It's apparent how carefully Reading the Forested Landscape was crafted. This isn't just a collection of portraits; the chapters progress from one to the next intelligently. For example, you learn how to recognize a fire in one chapter; at the beginning of the next, Wessels starts by asking whether a similar fire has taken place in this new spot. That's a simple transition, but it really helps you stay in the flow of the writing. The author's smart enough to reinforce what you've learned at the same time that he's establishing continuity in the larger story. This book reads through wonderfully.

And there's a bigger picture you're reading toward, too. Each chapter also includes a broader natural history subject related to its particular forest. You've seen a few trees, and you've puzzled out the sort of setting you're looking at; now, by touching on a bigger natural historical theme, you place that forest in the natural world as a whole. Reading the Forested Landscape does a wonderful job of drawing you into that big picture. How can we look at an eastern forest without thinking of the Chestnuts that dominated there until early this century? Sure, maybe those trees are gone now, but they're part of this story.

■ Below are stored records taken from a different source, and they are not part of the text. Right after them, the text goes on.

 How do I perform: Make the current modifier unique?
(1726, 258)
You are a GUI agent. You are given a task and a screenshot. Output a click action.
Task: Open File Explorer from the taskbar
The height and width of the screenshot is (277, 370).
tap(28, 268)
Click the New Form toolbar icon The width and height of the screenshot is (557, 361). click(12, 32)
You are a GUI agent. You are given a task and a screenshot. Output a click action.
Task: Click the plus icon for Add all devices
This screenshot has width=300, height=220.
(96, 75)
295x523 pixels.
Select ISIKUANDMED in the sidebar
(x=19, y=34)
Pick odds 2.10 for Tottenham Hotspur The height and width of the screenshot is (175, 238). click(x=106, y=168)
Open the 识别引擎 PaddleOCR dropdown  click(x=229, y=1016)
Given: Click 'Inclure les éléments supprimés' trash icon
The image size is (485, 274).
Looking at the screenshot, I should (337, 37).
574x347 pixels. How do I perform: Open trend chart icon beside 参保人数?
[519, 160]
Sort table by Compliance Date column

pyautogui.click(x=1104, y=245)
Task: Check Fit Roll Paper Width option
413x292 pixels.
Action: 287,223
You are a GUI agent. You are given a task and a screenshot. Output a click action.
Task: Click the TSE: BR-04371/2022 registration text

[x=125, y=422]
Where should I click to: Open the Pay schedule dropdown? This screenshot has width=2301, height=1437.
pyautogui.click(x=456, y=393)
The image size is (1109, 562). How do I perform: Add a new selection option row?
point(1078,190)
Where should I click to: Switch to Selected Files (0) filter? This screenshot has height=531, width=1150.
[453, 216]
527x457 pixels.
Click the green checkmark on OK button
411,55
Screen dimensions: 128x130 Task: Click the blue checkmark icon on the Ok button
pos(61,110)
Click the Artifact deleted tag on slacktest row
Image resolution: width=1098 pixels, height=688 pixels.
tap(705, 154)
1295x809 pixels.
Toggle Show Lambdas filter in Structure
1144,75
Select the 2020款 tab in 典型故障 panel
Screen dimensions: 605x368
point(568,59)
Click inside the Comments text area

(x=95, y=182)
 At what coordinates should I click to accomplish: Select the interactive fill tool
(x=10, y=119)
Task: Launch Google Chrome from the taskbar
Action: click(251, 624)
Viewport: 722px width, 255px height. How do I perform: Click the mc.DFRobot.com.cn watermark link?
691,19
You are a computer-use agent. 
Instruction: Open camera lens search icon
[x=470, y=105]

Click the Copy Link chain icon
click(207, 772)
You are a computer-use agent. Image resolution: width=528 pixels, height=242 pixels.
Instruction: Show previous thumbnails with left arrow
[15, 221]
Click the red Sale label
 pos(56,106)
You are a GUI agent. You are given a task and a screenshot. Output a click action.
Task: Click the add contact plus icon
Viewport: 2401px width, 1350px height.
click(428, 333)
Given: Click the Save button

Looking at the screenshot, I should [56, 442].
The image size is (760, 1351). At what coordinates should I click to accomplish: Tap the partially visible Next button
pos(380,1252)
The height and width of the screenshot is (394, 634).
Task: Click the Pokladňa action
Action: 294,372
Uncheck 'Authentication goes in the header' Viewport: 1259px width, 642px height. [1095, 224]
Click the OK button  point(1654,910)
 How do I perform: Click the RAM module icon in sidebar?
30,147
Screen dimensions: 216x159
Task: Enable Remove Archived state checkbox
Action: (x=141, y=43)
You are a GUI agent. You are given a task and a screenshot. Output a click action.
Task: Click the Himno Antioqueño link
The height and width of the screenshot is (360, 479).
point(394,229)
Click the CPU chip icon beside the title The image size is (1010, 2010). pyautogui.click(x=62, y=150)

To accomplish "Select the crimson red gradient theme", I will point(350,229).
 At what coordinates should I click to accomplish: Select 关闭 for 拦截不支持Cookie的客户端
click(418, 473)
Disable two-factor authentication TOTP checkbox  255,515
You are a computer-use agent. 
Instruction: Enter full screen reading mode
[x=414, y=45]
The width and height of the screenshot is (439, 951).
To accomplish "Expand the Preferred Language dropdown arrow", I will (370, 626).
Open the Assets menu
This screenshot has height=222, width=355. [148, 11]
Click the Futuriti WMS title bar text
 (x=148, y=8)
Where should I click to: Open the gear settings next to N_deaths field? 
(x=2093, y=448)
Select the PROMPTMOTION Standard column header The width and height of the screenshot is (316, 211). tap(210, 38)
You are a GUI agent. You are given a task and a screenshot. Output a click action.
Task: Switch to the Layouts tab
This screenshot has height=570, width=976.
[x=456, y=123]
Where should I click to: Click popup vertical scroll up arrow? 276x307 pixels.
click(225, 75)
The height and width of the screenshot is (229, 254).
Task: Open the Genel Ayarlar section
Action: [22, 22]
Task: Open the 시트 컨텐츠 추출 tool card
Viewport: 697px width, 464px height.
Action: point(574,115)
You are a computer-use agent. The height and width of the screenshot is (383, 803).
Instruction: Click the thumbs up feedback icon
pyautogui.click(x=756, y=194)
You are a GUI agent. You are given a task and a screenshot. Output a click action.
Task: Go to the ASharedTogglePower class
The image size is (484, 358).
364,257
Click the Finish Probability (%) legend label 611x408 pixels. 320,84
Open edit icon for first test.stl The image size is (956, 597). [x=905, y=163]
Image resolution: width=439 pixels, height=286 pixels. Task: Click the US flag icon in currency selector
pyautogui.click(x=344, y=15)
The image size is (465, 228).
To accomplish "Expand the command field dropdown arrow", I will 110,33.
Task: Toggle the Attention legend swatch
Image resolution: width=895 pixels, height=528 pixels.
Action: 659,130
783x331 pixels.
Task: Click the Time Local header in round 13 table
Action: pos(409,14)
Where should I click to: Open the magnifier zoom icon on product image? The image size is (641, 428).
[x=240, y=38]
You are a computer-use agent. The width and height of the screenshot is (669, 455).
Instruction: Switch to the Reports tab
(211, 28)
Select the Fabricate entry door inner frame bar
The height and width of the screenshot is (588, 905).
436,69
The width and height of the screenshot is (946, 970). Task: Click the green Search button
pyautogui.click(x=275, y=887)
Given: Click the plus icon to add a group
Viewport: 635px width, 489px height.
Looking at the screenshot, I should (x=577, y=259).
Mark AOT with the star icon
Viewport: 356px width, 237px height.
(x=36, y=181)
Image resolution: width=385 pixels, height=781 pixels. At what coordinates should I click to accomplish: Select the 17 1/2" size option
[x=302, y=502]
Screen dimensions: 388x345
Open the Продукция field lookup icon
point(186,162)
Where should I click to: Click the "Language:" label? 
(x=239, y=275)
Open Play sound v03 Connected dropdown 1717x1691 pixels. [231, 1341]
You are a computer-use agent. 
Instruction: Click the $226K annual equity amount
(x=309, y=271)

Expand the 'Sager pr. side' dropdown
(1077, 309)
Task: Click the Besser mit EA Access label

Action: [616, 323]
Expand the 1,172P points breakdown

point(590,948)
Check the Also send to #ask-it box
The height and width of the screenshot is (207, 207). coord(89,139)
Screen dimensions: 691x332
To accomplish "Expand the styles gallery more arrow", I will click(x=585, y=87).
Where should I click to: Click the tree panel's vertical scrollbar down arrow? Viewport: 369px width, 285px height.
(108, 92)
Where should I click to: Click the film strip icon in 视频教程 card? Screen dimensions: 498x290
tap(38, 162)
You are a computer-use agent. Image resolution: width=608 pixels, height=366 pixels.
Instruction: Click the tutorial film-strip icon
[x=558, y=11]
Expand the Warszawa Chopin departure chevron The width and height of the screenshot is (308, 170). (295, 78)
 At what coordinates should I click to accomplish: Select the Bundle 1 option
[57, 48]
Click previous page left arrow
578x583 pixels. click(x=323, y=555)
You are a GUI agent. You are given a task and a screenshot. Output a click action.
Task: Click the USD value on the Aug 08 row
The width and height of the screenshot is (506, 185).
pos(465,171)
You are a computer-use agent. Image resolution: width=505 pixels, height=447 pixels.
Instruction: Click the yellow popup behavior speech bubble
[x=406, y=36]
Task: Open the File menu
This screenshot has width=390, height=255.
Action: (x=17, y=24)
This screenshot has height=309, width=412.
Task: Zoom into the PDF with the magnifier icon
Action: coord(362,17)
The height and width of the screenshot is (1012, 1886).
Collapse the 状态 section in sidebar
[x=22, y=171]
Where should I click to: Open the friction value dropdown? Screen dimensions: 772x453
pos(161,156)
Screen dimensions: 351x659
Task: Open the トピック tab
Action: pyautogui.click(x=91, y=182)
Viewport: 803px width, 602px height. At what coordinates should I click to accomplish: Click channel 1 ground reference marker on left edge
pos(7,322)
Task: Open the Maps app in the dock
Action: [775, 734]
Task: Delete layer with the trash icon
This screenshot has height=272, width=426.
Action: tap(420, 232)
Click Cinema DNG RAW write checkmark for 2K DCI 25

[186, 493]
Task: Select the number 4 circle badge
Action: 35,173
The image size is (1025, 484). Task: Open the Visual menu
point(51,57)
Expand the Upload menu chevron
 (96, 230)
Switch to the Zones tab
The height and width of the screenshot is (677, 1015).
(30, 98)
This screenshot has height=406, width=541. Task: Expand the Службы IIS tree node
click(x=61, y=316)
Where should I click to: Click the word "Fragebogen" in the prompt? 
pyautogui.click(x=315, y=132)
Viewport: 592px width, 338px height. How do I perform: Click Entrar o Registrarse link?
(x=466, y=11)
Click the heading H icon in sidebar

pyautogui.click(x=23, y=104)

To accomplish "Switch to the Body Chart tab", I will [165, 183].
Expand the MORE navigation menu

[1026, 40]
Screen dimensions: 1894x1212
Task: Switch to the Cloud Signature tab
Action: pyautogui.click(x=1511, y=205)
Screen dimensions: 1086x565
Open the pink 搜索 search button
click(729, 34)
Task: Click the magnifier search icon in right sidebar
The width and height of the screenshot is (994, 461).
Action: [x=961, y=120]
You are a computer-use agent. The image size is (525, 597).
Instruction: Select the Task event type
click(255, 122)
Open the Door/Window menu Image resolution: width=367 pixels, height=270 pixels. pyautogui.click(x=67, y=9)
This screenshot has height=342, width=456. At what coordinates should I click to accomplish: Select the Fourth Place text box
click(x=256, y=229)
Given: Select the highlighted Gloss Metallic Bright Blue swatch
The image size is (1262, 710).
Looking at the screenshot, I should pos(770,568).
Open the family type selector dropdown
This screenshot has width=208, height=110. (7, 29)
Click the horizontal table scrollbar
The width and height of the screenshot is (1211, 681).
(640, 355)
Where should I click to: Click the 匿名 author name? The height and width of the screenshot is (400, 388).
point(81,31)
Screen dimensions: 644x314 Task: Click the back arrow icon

Wessels delightful book really will tell you how to read the forested landscape of New England, and he manages to do so with charm and style. A walk in the woods will never leave you puzzled again.

 

The Hidden Forest : The Biography of an Ecosystem

by Jon R. Luoma
Paperback - 228 pages (May 2000)
Henry Holt (Paper);    ISBN: 0805064486

Tucked away into the verdant folds of the Cascade foothills east of Eugene, Oregon, there is a forest that has been forming since before Columbus first set foot in the New World. The 16,000-acre Andrews Experimental Forest is an old-growth forest, a description largely unknown to the American public until the late 1980s, when the spotted owl swooped into notoriety. In some forestry circles, other adjectives like decadent are used to describe this forest's towering Douglas firs, western red cedars, and western hemlocks-that is, a forest that has reached maximum wood fiber capacity. Loggers contend that allowing such giant trees to die, rot, and fall over is a waste of resources. "I'm clearcutting to save the forest," declared a partisan newspaper ad in the go-go timber years of the 1970s, when old growth was liquidated at an unprecedented rate to make way for managed forest crops. The only problem with this view is that it misses the forest for the trees. In The Hidden Forest, Jon Luoma takes the reader on an intimate, guided tour below-and above-the canopy to view the natural processes of an ancient forest and visit with the scientists working there

The Andrews Experimental Forest is unique in that it brings together scientists from diverse fields to join a collaborative effort, with the end result being an entire ecosystem under the microscope. In the heart of summer research season, scientists can be found burrowing in the soil under logs; or trapping insects fifteen stories or more up in the tree canopy with the aid of rock-climbing gear; or scrambling crablike in a neoprene wet suit in a rushing, buffeting mountain stream....

One optimistic scientist is examining the process of rot in fallen trees, a study that will take two centuries in the case of these old-growth logs, meaning that "it will be up to the contemporaries of [his] great-great-great-great-grandchildren to complete the analysis he has begun." Others are busy identifying thousands of species new to science. To date, this research has yielded a "wellspring of key discoveries," turning the environmental and scientific communities upside-down. But meanwhile, the last remnants of unprotected Pacific old-growth forest continue to fall to the chainsaw. "It remains to be seen," writes Luoma, "how long it might take some entrenched U.S. Forest Service managers to fully embrace more ecosystem-based approaches." The Hidden Forest is testimony as to why sooner is better than later.